I had the same problem with my Rb25, i could pull 10deg of timing out of it and lose only 10rwkw,

I had 8.5:1 comp and standard cams so the issue will be worse with larger cams and less comp.

wow got a few replys so far, did raising the compression fix your problem? and as far as that turbo being maxed out i dont really think so it was able to push 1.9 bar all the way to red line when my wategate was playing up. there is another person on this form who said he achived 500plus hp with type turbo, ill squize this setup to it max befor ill pull the head off myself. im a fan of not paying work whops to do realativly easy work, so ill research the head gasket change while tuning this setup. the only problem with going a bigger turbo to is the type of manifold im using, as im sure i wont fit a much larger one ie 3540 on a low mount hks cast iron manifold.

3582 im pretty sure fits on an hks low mount manifold. The guy who has 500hp, is that at the crank? The problem is the 1.9 bar, 5 psi of that is just making up for the low comp, and 1.9 bar doesnt mean it will make any more power than 1.6 bar

My Old Specs:

Stock Standard Motor with 100,000kms

WMI

GT3076, 0.63rear

18psi

98ron

Supporting mods

314rwkw (420rwhp)

20psi, made 430rwhp

720nm torque from 3000rpm in third, all the way to the limiter.

You need a new tuner, and more boost. I'd say about 25psi to equal a standard motor running 9:1 and 20psi of boost.

Oh, and throw that head gasket in the bin, and get a 1mm gasket and raise the compression.

Edited by The Mafia
3582 im pretty sure fits on an hks low mount manifold. The guy who has 500hp, is that at the crank? The problem is the 1.9 bar, 5 psi of that is just making up for the low comp, and 1.9 bar doesnt mean it will make any more power than 1.6 bar

were did you find info on that turbo fitting that manifold? and ill search today for my claimed mistery man making 500hp with that turbo.

My Old Specs:

Stock Standard Motor with 100,000kms

WMI

GT3076, 0.63rear

18psi

98ron

Supporting mods

314rwkw (420rwhp)

20psi, made 430rwhp

720nm torque from 3000rpm in third, all the way to the limiter.

You need a new tuner, and more boost. I'd say about 25psi to equal a standard motor running 9:1 and 20psi of boost.

Oh, and throw that head gasket in the bin, and get a 1mm gasket and raise the compression.

yea im looking into changing the head gasket just finding out what i require to change it out. and also your not a mackay resident are you?

▶ Exercise 1:
Decide whether each statement agrees with the thread on turbo tuning, answering yes or no and quoting the words of the thread that settle it: (a) One poster had 8.5:1 compression and standard cams. (b) The turbo could hold 1.9 bar up to red line. (c) The old specs made 430rwhp at 18psi.
▶ Exercise 2:
Report how many lines of the rows contain the string "will", with case counting. Give only the number.
The thread on turbo tuning has no connection to the rows that come after it.

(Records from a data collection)

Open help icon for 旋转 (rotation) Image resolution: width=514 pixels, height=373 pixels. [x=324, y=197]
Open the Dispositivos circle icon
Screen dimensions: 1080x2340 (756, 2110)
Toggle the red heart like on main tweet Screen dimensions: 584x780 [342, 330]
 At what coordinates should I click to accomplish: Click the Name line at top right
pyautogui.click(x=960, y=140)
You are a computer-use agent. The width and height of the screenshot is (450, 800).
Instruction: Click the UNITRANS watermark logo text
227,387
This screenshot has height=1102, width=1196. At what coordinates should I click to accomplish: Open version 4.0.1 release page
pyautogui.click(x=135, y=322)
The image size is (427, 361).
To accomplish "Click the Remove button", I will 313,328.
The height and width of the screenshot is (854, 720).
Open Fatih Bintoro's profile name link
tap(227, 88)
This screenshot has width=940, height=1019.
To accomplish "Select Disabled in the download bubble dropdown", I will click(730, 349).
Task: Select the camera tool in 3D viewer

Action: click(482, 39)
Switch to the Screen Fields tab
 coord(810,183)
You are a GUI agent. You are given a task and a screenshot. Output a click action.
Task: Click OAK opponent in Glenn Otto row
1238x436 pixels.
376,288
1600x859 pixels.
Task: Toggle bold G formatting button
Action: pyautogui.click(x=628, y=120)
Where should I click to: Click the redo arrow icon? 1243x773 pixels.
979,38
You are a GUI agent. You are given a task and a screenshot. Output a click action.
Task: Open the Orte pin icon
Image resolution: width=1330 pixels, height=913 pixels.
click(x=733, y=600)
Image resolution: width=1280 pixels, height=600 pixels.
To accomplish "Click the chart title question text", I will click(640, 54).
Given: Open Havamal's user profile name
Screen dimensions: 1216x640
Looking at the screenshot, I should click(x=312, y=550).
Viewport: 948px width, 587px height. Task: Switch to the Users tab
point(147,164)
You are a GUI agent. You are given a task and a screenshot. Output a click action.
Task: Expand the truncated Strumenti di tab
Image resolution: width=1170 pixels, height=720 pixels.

▶ Exercise result 1:
(a) Yes: "I had 8.5:1 comp and standard cams"
(b) Yes: "it was able to push 1.9 bar all the way to red line"
(c) No: "20psi, made 430rwhp"

▶ Exercise result 2:
3